The goal, right out of Alinsky's playbook, is to demonize dissent, stifle disagreement, and force those too stupid or evil to accept Progressives' glorified self-estimation into defending themselves against scurrilous nonsense.
This time, though, they have heartless conservatives dead to rights. Via Harry(page search on "heartless"), and provided by that bastion of unexamined ideas, ThinkProgress, comes this clip from a GOP presidential primary debate, entitled "Crowd Yells Let Him Die":
Yep, no doubt about it, conservatives are heartless.
Hmmm. Instead of indulging progressives in their leaping to self-congratulatory conclusions, perhaps it might be worth a few seconds to — and I know this sounds extreme — consider facts, context, and consequences.
Wolf Blitzer asks Ron Paul this question, slightly paraphrased:
A healthy 30 year old young man has a good job makes a good living, but decides not to spend 200 or 300 dollars per month for health insurance because he's healthy, decides he doesn't need it, but something terrible happens, who pays for that?
Ron Paul's response focused on freedom and personal responsibility.
To which Blitzer replies:
But Congressman, are you saying society should just let him die?
First, a couple trivial facts. As it happens, the crowd clearly did not yell "let him die" even once, never mind, pace Harry, chant it; instead, it was Blitzer himself. Oh, and Think Progress Instead of Accuracy cut off the bulk of Ron Paul's response. Dowdification is strong in progressives.
Where reality is allowed to rear its ugly head, several people in the crowd did in fact yell "yes" in response to Blitzer's prompting. Which really isn't the same, or even remotely like, the crowd chanting it. But never mind, in this case I'm happy to take progressive feelings as a stand-in for reality, and that heartless conservatives really want to let him die.
Which is precisely where progressive thinking, such as it is, stops, and reaching for the slime bucket starts.
Perhaps, though, there is rather more going on here than the instant offense brigade either understands, or acknowledges.
Remember the question's context: a healthy young man who could afford to purchase health insurance instead rolls the bones, and loses.
Now what? To Blitzer, who is so steeped in progressivism he, despite having a great deal of time to prepare still asked the wrong question, the answer he is trying to trap Ron Paul into giving is obvious: society must step in.
To non-progressives, though, this isn't the least bit apparent. For those who don't buy earthquake, fire, or flood insurance, should society be on the hook if their house is knocked down, burned to a crisp, or swept away? For those who neglect to pay for car insurance, should society pony up to replace for the unlucky their rides that ended up nose first in the jersey wall?

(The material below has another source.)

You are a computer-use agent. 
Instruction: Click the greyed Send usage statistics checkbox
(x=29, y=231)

What those "heartless conservatives" are reacting to, and progressives can't spot, is a question that, shorn of its emotional baggage is asking precisely this: what do the rest of us owe parasites?
Progressives' reflexive accusation of conservative heartlessness, instead of even casting a glance at the underlying situation, proves they are unable to ascertain the moral hazard that is at the heart of socialism. It inevitably rewards vice, penalizes virtue, makes personal responsibility worse than futile, and positively encourages dependency.

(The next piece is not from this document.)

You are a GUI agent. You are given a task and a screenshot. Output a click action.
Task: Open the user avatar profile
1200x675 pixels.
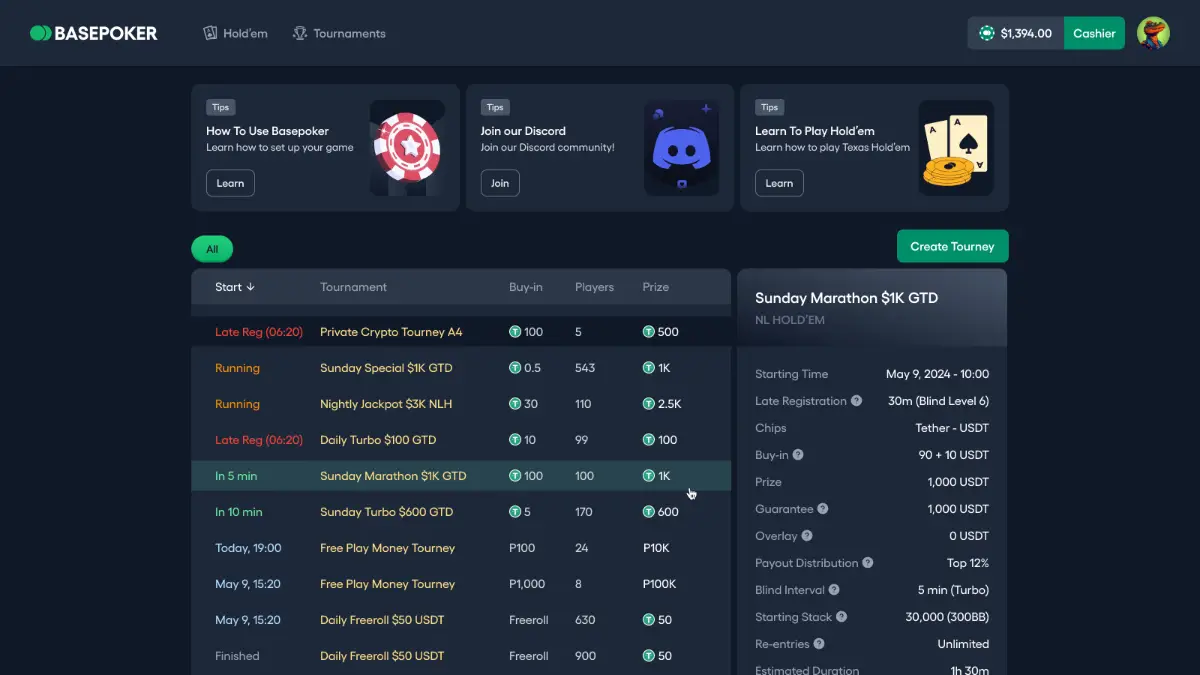pos(1153,33)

In that light, "yes" isn't heartless, but rather an expression of the seemingly obvious. The best way to get more of something is to pay for it. If the goal is to make responsibility the inferior option to shirking, then by all means subsidize the parasite.
While at the individual level being compassionate with other people's money may be emotionally appealing, it isn't perhaps the acme in heartlessness to not be wild about an entire society like the feckless hypothetical.
So why do progressives keep trotting out these transparently fallacious instigations for two minutes hate? Only one reason I can think of: progressivism is a religion that worships the sanctity of progressivism. Because it is self-evidently correct, everything that at first glance confirms the wonderfulness of progressives to themselves is ipso facto true.
And just like unquestioning religionists throughout history, nothing, not even their own repeated failures (Robertson, Justine Sacco, Carlton, Walker staff emails, this video, to name but a few of the most recent examples), will either stop their drive to demonize, or start them thinking.